• _Aim_
Copy the items below word for word, from the line with "In order to click on edit" up to and including the line with "center [71, 52].".

• _Data to use_

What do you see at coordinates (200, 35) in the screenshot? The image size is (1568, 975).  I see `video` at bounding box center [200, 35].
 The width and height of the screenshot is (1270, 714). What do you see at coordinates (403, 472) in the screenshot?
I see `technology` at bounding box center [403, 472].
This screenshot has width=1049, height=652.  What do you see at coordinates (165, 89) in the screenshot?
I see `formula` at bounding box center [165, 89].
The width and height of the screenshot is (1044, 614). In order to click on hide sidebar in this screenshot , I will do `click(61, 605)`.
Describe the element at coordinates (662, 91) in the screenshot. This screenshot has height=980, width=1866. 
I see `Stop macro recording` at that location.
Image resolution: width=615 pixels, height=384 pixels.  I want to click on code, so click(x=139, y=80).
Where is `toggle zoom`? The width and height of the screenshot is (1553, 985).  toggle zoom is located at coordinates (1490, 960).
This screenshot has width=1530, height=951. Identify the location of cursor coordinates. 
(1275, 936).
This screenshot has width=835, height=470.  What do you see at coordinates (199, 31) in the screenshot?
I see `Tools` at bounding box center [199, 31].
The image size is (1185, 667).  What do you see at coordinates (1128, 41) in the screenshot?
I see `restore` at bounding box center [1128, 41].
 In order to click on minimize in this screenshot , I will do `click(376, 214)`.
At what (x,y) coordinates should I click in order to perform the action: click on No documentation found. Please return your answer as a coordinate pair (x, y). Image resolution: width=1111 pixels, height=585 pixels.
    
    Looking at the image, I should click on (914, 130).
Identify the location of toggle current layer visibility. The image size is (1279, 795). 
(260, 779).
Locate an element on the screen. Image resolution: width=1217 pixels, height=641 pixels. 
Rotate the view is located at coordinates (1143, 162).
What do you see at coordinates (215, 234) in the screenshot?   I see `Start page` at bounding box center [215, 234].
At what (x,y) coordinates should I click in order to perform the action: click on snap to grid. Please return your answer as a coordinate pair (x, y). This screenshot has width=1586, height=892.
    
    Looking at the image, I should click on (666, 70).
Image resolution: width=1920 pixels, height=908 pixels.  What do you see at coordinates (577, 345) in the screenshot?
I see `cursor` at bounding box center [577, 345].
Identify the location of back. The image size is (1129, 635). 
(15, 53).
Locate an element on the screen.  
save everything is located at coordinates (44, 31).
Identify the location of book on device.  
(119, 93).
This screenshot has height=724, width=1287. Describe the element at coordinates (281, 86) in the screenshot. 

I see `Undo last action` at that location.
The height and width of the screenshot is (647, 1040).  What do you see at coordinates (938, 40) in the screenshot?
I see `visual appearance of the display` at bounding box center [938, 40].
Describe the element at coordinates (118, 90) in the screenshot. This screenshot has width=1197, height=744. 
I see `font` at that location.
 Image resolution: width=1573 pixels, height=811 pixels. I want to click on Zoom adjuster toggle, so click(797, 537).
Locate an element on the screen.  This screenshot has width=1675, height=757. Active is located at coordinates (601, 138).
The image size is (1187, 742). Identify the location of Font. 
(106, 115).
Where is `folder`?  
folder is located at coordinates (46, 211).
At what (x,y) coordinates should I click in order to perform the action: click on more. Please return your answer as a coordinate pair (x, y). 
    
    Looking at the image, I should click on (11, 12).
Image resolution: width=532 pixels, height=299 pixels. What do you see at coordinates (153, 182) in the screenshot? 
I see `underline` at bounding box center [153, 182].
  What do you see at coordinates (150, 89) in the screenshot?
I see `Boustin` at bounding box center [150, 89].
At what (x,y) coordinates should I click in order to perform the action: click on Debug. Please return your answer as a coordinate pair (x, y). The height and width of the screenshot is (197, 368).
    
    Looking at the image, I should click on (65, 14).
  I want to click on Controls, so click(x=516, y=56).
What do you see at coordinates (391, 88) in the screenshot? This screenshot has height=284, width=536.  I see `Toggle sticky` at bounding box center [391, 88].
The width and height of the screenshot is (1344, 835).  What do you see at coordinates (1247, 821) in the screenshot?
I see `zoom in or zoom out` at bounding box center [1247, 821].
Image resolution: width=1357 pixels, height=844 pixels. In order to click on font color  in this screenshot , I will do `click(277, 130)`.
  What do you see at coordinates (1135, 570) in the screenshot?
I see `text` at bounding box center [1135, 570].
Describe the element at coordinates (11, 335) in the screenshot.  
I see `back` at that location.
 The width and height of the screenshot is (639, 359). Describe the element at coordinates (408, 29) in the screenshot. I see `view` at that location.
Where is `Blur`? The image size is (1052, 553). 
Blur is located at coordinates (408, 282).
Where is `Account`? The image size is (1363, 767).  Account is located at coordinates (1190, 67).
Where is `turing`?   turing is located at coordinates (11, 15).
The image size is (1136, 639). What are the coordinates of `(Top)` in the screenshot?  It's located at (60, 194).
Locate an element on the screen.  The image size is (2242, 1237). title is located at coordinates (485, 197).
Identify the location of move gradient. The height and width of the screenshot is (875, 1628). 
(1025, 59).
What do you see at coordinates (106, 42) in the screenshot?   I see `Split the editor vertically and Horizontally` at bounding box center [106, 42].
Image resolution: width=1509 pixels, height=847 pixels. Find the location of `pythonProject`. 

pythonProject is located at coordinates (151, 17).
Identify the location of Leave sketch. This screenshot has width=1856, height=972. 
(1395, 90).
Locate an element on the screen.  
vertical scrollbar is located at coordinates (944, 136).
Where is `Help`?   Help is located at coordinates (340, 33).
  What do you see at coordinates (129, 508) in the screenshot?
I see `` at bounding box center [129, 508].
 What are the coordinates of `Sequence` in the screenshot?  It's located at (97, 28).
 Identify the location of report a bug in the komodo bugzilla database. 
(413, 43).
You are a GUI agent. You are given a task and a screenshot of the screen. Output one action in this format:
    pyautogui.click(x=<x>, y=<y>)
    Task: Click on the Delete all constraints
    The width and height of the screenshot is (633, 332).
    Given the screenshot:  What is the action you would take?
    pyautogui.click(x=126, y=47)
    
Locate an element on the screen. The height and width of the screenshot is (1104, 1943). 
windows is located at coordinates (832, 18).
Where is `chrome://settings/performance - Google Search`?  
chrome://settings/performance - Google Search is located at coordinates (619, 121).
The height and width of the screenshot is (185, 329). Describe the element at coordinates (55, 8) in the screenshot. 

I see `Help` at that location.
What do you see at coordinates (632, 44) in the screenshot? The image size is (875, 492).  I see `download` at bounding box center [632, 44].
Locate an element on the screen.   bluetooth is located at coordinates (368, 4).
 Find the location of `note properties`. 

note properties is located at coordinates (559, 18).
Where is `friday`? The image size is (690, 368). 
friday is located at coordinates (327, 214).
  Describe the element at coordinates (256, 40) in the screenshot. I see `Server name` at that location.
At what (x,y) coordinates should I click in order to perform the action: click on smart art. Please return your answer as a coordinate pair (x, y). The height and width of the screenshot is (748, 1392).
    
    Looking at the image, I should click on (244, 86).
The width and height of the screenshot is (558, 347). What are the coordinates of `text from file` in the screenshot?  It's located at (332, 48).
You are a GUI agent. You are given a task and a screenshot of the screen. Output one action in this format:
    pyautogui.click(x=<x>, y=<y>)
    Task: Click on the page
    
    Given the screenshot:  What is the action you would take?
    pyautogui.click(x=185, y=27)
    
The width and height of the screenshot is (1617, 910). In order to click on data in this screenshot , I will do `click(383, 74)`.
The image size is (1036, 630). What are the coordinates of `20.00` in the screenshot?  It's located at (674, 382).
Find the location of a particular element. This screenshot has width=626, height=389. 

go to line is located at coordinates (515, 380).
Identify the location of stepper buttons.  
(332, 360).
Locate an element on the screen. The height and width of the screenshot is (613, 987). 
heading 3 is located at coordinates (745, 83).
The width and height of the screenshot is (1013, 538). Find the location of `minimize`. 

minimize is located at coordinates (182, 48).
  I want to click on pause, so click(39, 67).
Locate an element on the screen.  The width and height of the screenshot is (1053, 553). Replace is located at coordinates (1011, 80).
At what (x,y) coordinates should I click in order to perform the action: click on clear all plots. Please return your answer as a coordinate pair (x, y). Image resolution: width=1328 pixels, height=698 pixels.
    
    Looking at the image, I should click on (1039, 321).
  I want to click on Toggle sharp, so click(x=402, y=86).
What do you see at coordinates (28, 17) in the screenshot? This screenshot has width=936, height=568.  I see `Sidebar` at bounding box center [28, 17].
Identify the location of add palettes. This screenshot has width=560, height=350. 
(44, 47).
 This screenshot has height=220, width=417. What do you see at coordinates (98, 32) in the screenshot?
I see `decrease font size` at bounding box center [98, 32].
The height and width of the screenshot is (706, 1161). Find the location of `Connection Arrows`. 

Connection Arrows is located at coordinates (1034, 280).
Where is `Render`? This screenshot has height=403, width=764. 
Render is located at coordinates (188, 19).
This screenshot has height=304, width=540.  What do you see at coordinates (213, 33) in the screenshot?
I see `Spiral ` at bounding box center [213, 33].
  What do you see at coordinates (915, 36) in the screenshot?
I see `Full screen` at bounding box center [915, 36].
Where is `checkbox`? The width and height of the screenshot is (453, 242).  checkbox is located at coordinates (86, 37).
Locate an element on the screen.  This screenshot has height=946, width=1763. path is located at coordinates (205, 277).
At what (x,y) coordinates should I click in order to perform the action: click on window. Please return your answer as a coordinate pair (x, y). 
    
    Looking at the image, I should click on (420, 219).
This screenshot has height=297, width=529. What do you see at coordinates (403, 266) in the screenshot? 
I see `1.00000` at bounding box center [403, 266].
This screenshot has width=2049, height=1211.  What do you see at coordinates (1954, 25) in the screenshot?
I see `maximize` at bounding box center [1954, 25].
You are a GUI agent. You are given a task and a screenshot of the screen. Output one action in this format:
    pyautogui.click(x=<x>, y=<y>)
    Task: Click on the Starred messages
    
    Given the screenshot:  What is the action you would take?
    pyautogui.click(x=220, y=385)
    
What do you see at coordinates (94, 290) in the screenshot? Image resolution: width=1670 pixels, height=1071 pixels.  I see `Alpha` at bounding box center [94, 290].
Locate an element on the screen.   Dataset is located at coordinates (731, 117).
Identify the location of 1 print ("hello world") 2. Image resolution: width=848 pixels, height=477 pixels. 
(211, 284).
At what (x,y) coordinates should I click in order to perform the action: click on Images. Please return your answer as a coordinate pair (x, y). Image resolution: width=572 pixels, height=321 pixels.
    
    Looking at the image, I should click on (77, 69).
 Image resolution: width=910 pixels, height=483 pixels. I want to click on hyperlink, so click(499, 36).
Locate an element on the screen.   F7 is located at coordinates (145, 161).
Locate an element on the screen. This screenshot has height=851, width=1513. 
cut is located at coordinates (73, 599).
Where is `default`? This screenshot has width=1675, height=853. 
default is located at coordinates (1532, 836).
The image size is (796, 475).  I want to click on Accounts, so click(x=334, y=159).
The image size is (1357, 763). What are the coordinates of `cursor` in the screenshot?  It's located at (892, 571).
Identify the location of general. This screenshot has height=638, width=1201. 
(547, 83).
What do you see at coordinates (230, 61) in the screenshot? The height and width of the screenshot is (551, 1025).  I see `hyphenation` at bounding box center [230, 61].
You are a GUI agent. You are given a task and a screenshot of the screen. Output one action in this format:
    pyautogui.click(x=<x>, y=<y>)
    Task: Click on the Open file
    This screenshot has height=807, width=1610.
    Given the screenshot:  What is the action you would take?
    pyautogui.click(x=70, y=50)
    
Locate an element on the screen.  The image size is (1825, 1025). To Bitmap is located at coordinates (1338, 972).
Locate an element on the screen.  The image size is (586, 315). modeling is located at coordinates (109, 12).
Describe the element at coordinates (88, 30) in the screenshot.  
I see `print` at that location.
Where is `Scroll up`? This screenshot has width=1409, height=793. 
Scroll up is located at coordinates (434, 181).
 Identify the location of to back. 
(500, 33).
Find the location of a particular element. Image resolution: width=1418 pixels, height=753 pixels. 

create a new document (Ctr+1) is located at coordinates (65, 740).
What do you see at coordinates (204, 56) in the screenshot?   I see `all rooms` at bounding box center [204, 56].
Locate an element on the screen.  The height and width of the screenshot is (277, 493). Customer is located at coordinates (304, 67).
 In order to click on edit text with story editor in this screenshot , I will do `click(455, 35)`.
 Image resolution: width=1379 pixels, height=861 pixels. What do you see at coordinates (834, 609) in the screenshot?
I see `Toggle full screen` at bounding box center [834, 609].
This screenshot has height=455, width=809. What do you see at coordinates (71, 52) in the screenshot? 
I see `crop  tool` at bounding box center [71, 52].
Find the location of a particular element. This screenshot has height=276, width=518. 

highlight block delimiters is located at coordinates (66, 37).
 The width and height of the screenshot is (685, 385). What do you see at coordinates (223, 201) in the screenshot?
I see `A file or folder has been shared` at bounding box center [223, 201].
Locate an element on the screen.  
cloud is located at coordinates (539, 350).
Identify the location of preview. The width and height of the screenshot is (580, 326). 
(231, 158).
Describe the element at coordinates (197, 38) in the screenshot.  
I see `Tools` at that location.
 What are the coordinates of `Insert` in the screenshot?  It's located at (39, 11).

• _Exercise result_
 In order to click on edit text with story editor in this screenshot , I will do `click(455, 35)`.
 Image resolution: width=1379 pixels, height=861 pixels. What do you see at coordinates (834, 609) in the screenshot?
I see `Toggle full screen` at bounding box center [834, 609].
This screenshot has height=455, width=809. What do you see at coordinates (71, 52) in the screenshot? 
I see `crop  tool` at bounding box center [71, 52].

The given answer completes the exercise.